Geese’s leading man, Cam Winter, is shaking up the indie-alt scene with his debut solo project, “Heavy Metal.”
Winter’s work with his band Geese, which my roommate aptly summed up as “The 1997 Hercules theme music,” is a far cry from his new solo album. The classic Geese characteristics — anthemic power ballads that feel influenced by gospel and classic rock — do not jump out and grab you on “Heavy Metal.”
His solo record takes after Bon Iver, Mark Kozelek and Rufus Wainwright, but mostly, it’s created its own space. A roomy, comfortable but unfamiliar space. It feels fresh, new and alive — like some weird fungus taking over the indie garden, but no one’s mad about it. On the first track, “Rolling Stones,” he professes, “I’m swimming alone.” Not only apart from his band but off by himself in some other personal ocean of sonic experiments, far removed from his contemporaries.
Tracks often start slowly. Softly, his voice emerges, lyric-forward in the mix, and then his voice falls into the pit of the perfectly blurred as the track builds. It’s an ugly mess of keyboards, bass and string instruments. The songs all feel like catharsis, like a deep breath in and then an angry release again.

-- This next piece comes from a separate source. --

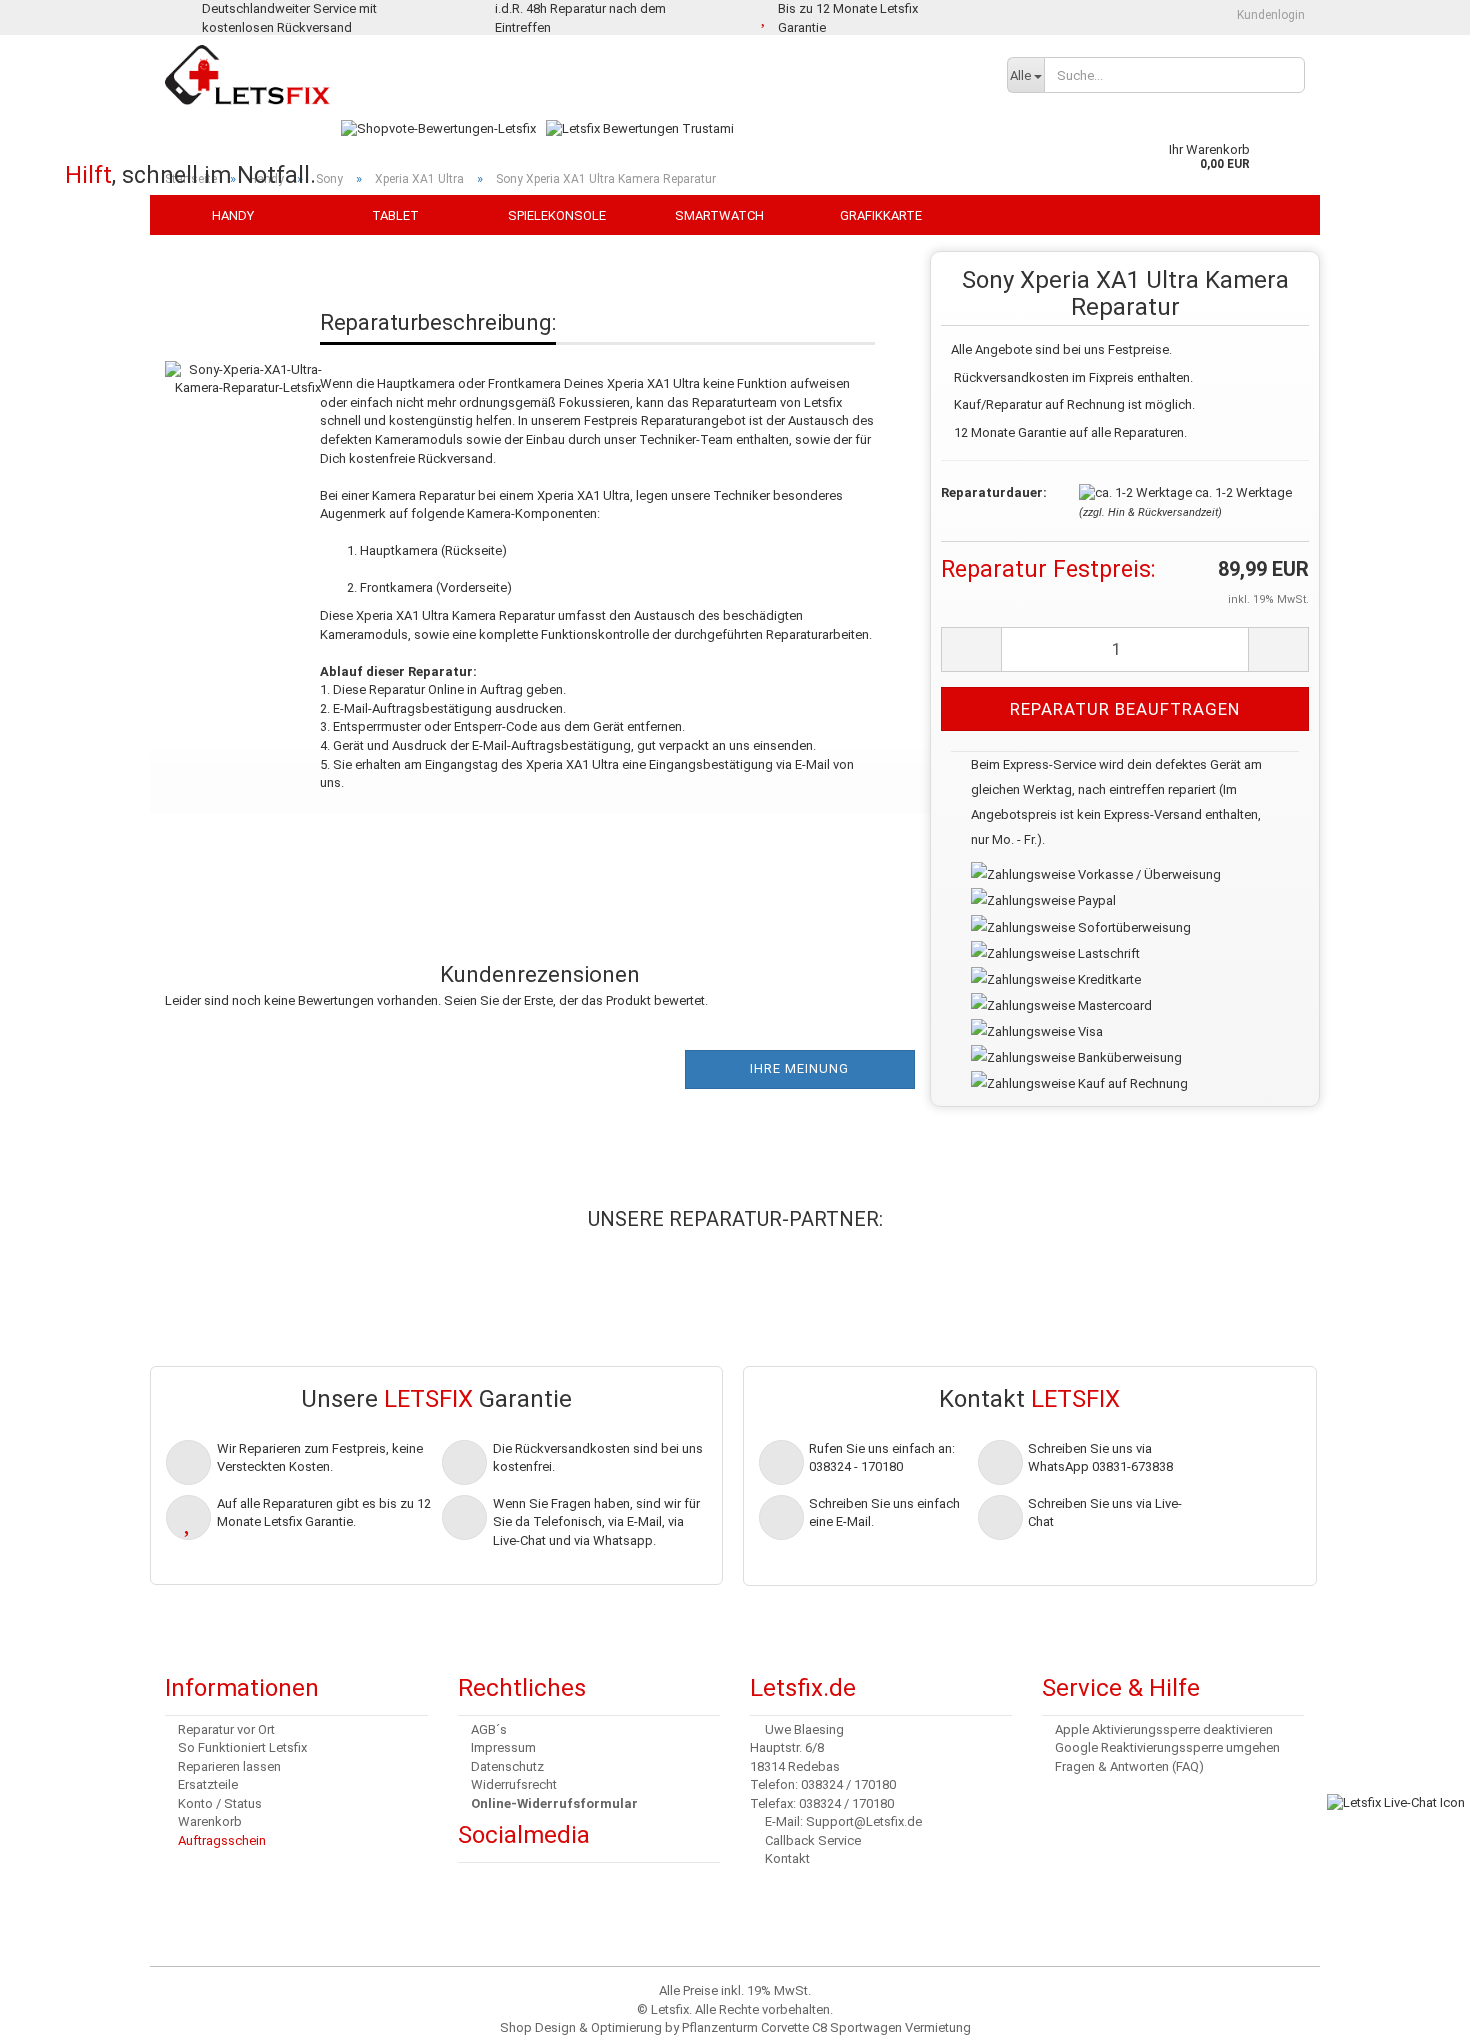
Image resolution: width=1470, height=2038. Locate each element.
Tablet (395, 215)
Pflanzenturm (720, 2027)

The album feels deeply personal to Winter, while the lyrics are abstract and poetic, the tracks are nuanced and internal. A beautiful look inward, a meditation of self-discovery, a feeling that becomes actualized with his fourth track, “Drinking Age,” a symbol of letting go of adolescence. “I know what I’m gonna be,” he continues. “I’m a piece of meat.” It’s how it feels to leap into the abyss of adulthood while simultaneously acknowledging your mortality and irrelevance.

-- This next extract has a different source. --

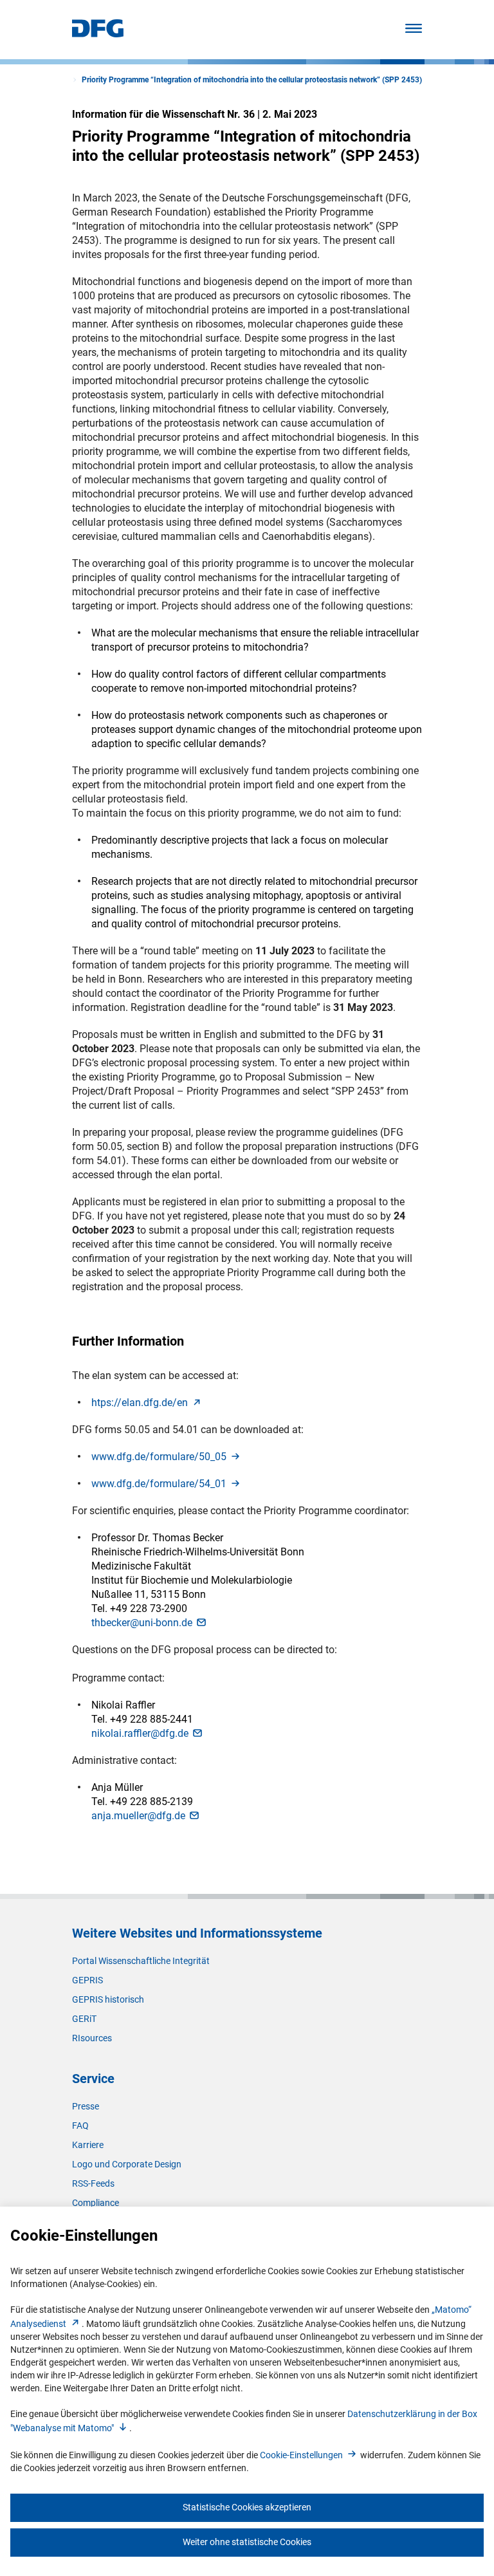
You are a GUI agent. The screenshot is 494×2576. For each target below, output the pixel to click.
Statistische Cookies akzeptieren (247, 2507)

Pitchfork uncharacteristically gave Winter’s work an 8.3 and deemed it the “best new music.”
Much like Pitchfork, The New York Times recently profiled the 22-year-old, calling him “on the verge of rock stardom” — a claim not quite backed by his Spotify streams but seemingly confirmed by the general response on Twitter.
Each track feels perfectly busy. While certainly stripped down compared to his work with Geese, the album still maintains a buzzing that lingers in the floorboards and lifts your feet to tap along. And that voice, the guttural, throaty release. He embodies every lyric and instrumental.

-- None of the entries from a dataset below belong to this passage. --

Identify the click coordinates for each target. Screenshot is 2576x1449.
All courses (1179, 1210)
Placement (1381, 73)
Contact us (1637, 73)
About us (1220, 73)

With the twinkling piano and the buzzing violins, each instrument feels beautifully messy and raw. Every song feels carefully crafted and meticulously mapped out, taking you on a strange journey. They wind and bend out of tune and sprawl backward into that familiar buzz, which quickly begins to feel like home. Like that one chord, that realignment of the song’s spine that feels comfortably ugly and enigmatically unfamiliar.
The 22-year-old has created something that makes me feel equally as insignificant as it does inspire me. And maybe that’s the point of great art, of truly original art. We’re equally in awe, dumbstruck and jaw-dropped, staring into the eyes of a masterpiece too large to wrap your arms around and inspiration becomes a river, like those rushing, sobbing strings all together at the end of the record. The only thing you can do is feel compelled to stand up and jump head first in some direction, hoping it brings you to a similar nirvana.
It’s 2025, and on the last track, Cameron Winter wants to tell you that “God is real. ” Maybe you’ll find it in his new album, or maybe you’ll just find that great art is real and alive, too, and it exists in the heart of his “Heavy Metal.”